BL21 would be a very bad choice of strain to attempt cloning with. Your choices boil down to finding and using a more stable cloning strain, or finding out more about what exactly is happening. Do you have sequence for the construct you want? Do you have sequence for the plasmid that you created? That would be my first order of business. Then, I would look at what repeats and homologies exist that might explain the recombination you are apparently seeing. You'll know a lot more after doing this, if only to know that you have a severe problem. More likely, you will discover the problem is something entirely else that we haven't thought of. You should be collecting all of the information you can, using whatever tools are available, to figure out what is happening. Have you done restriction digests of the plasmids you create? These are simple and inexpensive. You can't figure out what is wrong by asking others or by waiting.

-phage434-

Much that I would say has already been stated by phage434.
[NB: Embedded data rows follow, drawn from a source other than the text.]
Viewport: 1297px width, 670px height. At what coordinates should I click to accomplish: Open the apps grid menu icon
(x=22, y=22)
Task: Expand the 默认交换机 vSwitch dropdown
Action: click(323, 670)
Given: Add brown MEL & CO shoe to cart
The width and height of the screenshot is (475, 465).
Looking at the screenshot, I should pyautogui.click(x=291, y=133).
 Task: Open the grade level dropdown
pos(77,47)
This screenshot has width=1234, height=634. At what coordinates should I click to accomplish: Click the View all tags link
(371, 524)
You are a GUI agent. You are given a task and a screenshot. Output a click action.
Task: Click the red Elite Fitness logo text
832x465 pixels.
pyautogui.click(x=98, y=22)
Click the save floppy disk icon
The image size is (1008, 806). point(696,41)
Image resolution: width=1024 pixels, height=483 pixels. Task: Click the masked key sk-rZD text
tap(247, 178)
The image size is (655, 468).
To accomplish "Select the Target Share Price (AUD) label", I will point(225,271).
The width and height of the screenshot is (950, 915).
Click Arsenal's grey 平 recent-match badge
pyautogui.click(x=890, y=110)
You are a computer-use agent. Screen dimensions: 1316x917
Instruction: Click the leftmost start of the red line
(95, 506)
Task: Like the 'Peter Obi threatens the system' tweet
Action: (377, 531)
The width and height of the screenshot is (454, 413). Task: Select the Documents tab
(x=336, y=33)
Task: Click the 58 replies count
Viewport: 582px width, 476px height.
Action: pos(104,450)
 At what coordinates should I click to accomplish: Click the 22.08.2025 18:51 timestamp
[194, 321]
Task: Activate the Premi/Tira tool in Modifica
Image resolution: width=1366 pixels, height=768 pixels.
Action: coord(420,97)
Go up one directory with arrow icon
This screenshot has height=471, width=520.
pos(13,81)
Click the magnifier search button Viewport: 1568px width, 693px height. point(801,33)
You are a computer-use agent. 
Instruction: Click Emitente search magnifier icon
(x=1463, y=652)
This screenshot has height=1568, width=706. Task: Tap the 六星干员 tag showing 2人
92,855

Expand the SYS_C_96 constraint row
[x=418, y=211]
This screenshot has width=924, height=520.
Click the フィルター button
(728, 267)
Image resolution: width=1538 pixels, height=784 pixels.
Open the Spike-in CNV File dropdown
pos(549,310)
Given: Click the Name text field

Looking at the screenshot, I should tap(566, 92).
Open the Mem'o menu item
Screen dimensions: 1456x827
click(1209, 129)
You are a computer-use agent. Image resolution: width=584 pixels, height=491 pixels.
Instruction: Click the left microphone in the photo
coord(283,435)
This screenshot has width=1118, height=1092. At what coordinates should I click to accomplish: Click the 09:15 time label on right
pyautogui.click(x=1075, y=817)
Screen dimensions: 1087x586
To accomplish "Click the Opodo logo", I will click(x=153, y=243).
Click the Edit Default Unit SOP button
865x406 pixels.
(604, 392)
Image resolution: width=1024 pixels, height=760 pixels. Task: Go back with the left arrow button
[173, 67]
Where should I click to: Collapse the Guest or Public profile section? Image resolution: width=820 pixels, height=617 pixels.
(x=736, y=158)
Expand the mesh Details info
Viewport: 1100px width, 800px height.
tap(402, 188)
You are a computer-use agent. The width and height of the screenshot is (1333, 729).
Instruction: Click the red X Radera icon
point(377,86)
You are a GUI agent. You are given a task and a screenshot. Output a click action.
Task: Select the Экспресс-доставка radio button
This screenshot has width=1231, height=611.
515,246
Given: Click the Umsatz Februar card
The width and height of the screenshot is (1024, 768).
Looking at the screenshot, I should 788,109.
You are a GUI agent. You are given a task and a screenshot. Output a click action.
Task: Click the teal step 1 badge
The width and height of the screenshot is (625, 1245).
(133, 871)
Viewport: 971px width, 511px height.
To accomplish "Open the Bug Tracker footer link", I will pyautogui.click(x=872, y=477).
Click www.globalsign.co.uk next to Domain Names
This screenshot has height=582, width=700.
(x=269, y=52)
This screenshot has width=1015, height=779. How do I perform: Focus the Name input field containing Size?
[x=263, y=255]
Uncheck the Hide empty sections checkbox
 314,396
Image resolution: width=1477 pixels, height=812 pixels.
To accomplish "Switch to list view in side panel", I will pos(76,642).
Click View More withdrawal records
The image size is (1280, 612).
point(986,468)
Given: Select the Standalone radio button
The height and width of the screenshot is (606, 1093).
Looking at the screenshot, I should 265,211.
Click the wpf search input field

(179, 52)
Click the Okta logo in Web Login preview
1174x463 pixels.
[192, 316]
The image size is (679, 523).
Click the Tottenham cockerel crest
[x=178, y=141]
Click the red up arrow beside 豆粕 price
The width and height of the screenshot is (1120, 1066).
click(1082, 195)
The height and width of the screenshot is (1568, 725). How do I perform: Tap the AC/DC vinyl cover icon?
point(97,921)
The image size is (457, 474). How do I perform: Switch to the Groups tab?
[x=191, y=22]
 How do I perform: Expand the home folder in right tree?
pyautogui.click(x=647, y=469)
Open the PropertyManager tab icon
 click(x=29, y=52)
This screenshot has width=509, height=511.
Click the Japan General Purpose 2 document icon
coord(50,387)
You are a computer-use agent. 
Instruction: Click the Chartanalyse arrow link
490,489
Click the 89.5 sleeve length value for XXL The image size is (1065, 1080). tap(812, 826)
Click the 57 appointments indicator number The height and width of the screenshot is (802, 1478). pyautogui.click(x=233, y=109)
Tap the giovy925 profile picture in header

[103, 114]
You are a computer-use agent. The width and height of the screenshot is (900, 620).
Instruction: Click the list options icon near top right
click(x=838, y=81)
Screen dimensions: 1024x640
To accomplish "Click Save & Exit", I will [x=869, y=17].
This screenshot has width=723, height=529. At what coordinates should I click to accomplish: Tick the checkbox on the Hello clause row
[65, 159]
However I would add that something isn't right about the initial transformation

After plating transformed bacteria on a selective plate (agar + 100ug/ul Ampiciline), I could find only one or two colonies.


You should have gotten hundreds of colonies. Getting 1-2 colonies is wrong. Something isn't right with either the cells, the plasmid or type selection agent. You might want to keep your mind open to the idea that the plasmid was not construct correctly to begin with.